> Goal
Repeat the material below word for word, beginning at the line that contains "Maximize the Settings" and stopping after the line that contains "will click(823, 17).".

> Recorded data
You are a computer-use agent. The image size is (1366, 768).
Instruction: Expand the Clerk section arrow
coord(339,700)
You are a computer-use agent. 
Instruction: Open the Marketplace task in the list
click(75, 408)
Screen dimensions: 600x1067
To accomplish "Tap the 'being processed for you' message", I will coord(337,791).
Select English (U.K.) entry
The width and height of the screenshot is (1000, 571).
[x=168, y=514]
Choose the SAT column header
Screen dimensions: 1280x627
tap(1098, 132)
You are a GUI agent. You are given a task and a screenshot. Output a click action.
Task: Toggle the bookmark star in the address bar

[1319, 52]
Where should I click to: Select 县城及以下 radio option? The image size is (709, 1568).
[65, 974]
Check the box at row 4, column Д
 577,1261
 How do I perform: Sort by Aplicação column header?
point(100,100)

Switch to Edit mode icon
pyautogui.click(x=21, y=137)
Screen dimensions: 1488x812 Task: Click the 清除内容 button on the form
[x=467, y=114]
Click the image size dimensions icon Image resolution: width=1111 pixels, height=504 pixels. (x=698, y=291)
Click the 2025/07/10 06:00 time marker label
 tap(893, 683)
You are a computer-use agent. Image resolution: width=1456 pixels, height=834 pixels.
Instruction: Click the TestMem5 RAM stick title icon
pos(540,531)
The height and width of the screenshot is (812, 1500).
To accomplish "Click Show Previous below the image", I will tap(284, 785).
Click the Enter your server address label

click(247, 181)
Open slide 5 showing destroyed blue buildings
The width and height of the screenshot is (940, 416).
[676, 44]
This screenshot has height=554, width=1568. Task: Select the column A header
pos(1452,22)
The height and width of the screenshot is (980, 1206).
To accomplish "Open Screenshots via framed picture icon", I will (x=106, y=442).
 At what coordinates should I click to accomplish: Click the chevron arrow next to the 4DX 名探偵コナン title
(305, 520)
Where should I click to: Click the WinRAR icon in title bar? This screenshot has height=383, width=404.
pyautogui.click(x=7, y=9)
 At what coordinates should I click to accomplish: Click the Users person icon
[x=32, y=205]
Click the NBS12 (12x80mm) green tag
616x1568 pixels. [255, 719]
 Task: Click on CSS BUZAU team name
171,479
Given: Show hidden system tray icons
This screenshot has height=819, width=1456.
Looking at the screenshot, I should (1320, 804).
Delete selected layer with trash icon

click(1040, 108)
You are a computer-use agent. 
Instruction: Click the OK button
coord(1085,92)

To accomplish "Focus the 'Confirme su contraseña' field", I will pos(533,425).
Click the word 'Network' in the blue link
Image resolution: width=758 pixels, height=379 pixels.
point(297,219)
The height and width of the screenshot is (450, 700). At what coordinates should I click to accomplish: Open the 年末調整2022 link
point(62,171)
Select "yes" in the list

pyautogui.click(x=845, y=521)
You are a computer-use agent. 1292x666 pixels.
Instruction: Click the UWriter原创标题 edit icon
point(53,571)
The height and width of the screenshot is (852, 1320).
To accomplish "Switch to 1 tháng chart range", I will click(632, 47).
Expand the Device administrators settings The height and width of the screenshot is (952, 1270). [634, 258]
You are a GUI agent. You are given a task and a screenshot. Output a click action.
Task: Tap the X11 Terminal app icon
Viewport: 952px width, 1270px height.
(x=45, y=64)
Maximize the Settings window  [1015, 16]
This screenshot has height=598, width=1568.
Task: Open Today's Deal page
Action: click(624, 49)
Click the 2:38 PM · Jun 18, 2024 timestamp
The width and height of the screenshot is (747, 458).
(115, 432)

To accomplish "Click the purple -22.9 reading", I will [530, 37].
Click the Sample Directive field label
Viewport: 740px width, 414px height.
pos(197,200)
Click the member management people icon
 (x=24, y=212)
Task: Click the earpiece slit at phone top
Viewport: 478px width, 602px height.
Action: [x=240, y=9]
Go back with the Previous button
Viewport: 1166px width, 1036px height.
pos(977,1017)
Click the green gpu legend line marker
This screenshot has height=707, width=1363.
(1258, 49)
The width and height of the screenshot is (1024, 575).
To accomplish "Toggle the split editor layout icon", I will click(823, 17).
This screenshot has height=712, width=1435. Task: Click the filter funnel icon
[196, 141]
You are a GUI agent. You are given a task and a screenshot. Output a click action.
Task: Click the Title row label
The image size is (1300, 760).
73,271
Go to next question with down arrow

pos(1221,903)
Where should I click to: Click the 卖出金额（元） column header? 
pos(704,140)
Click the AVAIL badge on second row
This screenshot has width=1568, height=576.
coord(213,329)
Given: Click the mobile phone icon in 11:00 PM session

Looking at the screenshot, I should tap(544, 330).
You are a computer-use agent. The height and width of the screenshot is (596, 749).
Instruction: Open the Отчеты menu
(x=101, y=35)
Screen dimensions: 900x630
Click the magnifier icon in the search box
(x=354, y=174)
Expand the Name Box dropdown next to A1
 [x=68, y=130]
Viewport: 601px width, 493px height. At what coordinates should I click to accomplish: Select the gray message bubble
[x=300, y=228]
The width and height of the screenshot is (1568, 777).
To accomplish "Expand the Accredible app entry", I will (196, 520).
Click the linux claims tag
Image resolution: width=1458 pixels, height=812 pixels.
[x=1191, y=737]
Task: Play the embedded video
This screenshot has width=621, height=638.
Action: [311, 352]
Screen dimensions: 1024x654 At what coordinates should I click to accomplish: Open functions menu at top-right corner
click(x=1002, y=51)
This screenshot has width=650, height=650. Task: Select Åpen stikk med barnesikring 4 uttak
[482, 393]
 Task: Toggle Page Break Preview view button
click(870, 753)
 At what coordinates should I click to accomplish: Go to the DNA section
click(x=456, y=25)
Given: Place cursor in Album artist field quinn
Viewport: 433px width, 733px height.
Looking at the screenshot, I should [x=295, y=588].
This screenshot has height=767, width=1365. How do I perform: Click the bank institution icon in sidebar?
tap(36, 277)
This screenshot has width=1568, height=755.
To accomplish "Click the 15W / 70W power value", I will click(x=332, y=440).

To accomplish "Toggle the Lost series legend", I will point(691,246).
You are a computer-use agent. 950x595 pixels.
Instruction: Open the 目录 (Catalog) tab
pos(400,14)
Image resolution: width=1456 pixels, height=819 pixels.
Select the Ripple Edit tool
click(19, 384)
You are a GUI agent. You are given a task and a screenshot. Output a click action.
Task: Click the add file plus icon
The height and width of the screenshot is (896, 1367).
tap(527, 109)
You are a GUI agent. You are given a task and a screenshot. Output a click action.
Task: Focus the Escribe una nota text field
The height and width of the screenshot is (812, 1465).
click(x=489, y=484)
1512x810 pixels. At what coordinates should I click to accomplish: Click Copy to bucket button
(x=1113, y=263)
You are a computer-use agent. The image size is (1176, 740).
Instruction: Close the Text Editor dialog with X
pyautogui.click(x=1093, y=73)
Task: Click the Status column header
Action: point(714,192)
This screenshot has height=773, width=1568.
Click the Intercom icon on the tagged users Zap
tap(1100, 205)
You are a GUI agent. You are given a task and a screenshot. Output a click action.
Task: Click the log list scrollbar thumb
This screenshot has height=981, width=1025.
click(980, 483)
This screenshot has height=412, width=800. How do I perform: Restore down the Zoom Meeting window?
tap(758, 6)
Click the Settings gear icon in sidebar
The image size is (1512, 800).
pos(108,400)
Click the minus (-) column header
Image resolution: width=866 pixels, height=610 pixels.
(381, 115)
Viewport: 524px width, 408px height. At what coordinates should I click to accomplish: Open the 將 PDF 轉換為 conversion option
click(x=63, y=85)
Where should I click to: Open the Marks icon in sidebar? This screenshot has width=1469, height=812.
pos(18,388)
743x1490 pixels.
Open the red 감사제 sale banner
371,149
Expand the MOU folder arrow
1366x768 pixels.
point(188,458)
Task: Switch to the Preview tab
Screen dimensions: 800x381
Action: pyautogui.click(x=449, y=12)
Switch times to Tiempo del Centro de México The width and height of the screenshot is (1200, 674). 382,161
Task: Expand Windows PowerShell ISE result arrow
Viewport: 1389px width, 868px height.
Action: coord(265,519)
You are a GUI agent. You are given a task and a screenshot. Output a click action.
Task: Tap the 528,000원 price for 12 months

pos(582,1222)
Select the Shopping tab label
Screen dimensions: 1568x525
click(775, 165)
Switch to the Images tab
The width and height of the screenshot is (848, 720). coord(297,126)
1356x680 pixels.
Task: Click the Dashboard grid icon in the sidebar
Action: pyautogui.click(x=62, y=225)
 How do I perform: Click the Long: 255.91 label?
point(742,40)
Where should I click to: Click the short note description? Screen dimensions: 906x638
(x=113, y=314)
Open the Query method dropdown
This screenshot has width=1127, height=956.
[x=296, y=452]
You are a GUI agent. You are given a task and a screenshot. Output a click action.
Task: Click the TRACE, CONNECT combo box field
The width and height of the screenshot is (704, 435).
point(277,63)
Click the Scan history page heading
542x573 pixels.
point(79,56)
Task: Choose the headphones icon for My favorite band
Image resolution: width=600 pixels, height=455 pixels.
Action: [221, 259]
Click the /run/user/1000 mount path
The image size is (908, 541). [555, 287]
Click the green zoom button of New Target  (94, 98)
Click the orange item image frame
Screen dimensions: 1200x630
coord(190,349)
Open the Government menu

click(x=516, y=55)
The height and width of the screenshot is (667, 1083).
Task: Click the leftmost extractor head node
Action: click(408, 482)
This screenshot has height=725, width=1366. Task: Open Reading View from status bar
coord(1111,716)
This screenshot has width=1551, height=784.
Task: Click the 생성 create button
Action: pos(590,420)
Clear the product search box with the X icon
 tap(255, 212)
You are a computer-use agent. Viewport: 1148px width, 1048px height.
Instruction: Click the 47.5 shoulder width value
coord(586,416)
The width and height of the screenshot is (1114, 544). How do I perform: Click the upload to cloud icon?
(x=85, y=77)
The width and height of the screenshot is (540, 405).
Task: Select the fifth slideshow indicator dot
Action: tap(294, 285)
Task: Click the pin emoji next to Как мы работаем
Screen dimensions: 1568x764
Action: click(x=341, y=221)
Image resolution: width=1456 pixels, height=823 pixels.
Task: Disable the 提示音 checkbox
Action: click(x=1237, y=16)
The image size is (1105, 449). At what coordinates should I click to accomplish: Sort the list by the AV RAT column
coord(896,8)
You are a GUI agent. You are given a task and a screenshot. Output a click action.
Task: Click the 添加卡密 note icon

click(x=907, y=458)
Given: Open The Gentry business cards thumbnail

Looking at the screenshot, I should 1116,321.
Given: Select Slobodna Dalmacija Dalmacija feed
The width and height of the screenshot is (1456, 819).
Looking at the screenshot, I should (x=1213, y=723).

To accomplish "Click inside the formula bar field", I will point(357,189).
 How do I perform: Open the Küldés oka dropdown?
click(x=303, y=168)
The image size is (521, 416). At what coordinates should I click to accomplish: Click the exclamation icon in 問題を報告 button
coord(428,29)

> Response
Maximize the Settings window  [1015, 16]
This screenshot has height=598, width=1568.
Task: Open Today's Deal page
Action: click(624, 49)
Click the 2:38 PM · Jun 18, 2024 timestamp
The width and height of the screenshot is (747, 458).
(115, 432)

To accomplish "Click the purple -22.9 reading", I will [530, 37].
Click the Sample Directive field label
Viewport: 740px width, 414px height.
pos(197,200)
Click the member management people icon
 (x=24, y=212)
Task: Click the earpiece slit at phone top
Viewport: 478px width, 602px height.
Action: [x=240, y=9]
Go back with the Previous button
Viewport: 1166px width, 1036px height.
pos(977,1017)
Click the green gpu legend line marker
This screenshot has height=707, width=1363.
(1258, 49)
The width and height of the screenshot is (1024, 575).
To accomplish "Toggle the split editor layout icon", I will click(823, 17).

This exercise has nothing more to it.